W poniedziałek Trybunał Sprawiedliwości Unii Europejskiej wydał wyrok w sprawie dotyczącej obniżenia wieku emerytalnego sędziów Sądu Najwyższego. TSUE stwierdził, że polski rząd złamał prawo unijne ustawą z lipca 2017 roku, która wprowadziła nowe zasady dotyczące przechodzenia w stan spoczynku przez polskich sędziów. Zgodnie z nią, wiek przejścia w stan spoczynku sędziego Sądu Najwyższego został obniżony do 65 lat.

Komisja Europejska wniosła skargę na Polskę w tej sprawie we wrześniu zeszłego roku, uznając, że przepisy naruszają gwarancje niezawisłości sędziowskiej. Władze w Warszawie wycofały się z kwestionowanych rozwiązań, jednak Komisja Europejska nie wycofała sprawy z Trybunału.

Polski rząd przegrywa spór przed TSUE
Polski rząd przegrywa spór przed TSUEtvn24

"Rzeczpospolita Polska uchybiła"

Zdaniem TSUE przepisy z lipca 2017 r. naruszały zasadę nieusuwalności sędziów. Trybunał zwrócił uwagę na rolę prezydenta, który na mocy ustawy mógł zdecydować, kto pozostaje na stanowisku, a kto nie może już orzekać.

"Przy udzielaniu tej zgody Prezydent Rzeczypospolitej Polskiej nie jest związany żadnymi kryteriami, a jego decyzja nie jest przedmiotem kontroli sądowej" - stwierdza komunikat TSUE.

- Rzeczpospolita Polska uchybiła zobowiązaniom jakie na niej ciążą na mocy artykułu 19 ustęp 1 Traktatu o Unii Europejskiej - poinformował prof. Marek Safjan, jeden z sędziów Trybunału.

"Chociaż organizacja wymiaru sprawiedliwości w państwach członkowskich należy do kompetencji tych ostatnich, to przy wykonywaniu tej kompetencji państwa członkowskie mają obowiązek dotrzymywać zobowiązań wynikających dla nich z prawa Unii" - stwierdza komunikat prasowy TSUE.

Decyzja TSUE jest ostateczna. Nie można jej nigdzie zaskarżyć.

Skarga KE i zabezpieczenie

Skargę na Polskę złożyła Komisja Europejska.
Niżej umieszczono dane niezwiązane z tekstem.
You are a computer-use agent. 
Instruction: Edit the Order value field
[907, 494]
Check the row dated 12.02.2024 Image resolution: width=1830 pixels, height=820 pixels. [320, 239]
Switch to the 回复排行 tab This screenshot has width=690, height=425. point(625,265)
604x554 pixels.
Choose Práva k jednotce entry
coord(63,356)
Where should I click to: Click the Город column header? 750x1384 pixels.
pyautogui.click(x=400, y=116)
Uznała, że uchwalone przez polski Sejm przepisy (nowelizację zaproponował prezydent Andrzej Duda), dotyczące obniżenia wieku emerytalnego sędziów Sądu Najwyższego oraz przyznające prezydentowi prawo do decydowania o tym, czy sędzia będzie miał przedłużoną możliwość orzekania, naruszają gwarancje niezawisłości sędziowskiej.
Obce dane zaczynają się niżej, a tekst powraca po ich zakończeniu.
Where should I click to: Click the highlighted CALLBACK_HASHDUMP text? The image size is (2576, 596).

Polskie władze zmieniły w listopadzie 2018 roku przepisy, ale Komisja Europejska zdecydowała się na podtrzymanie zarzutów, bo jej zdaniem nie wszystkie problemy zostały rozwiązane.

Trybunał Sprawiedliwości Unii Europejskiej, przychylając się do wniosku Komisji Europejskiej, wydał 19 października 2018 roku wstępne postanowienie o zastosowaniu tzw. środków tymczasowych, a następnie podtrzymał swoją decyzję, w tym zawieszenia stosowania przepisów ustawy o SN dotyczących przechodzenia w stan spoczynku sędziów, którzy ukończyli 65. rok życia; przywrócenia do orzekania sędziów, którzy w świetle nowych przepisów już zostali przeniesieni w stan spoczynku; powstrzymania się od wszelkich działań zmierzających do powołania sędziów SN na stanowiska, których dotyczą kwestionowane przepisy i wyznaczenia nowego I prezesa Sądu Najwyższego.

Sprawdziliśmy, co o reformie sądownictwa oraz zbliżającym się wyroku TSUE mówili prezydent i politycy Prawa i Sprawiedliwości. Sprawdziliśmy też, co mówią teraz.

"Postępujemy zgodnie z prawem"

Pod koniec sierpnia 2018 r. na antenie Polsat News premier Mateusz Morawiecki prognozował, że "najprawdopodobniej nie staniemy przed dylematem dotyczącym respektowania wyroku Trybunału Sprawiedliwości UE ws. pytań prejudycjalnych Sądu Najwyższego". - My wiemy, że postępujemy zgodnie z konstytucją, zgodnie z prawem - odpowiedział premier.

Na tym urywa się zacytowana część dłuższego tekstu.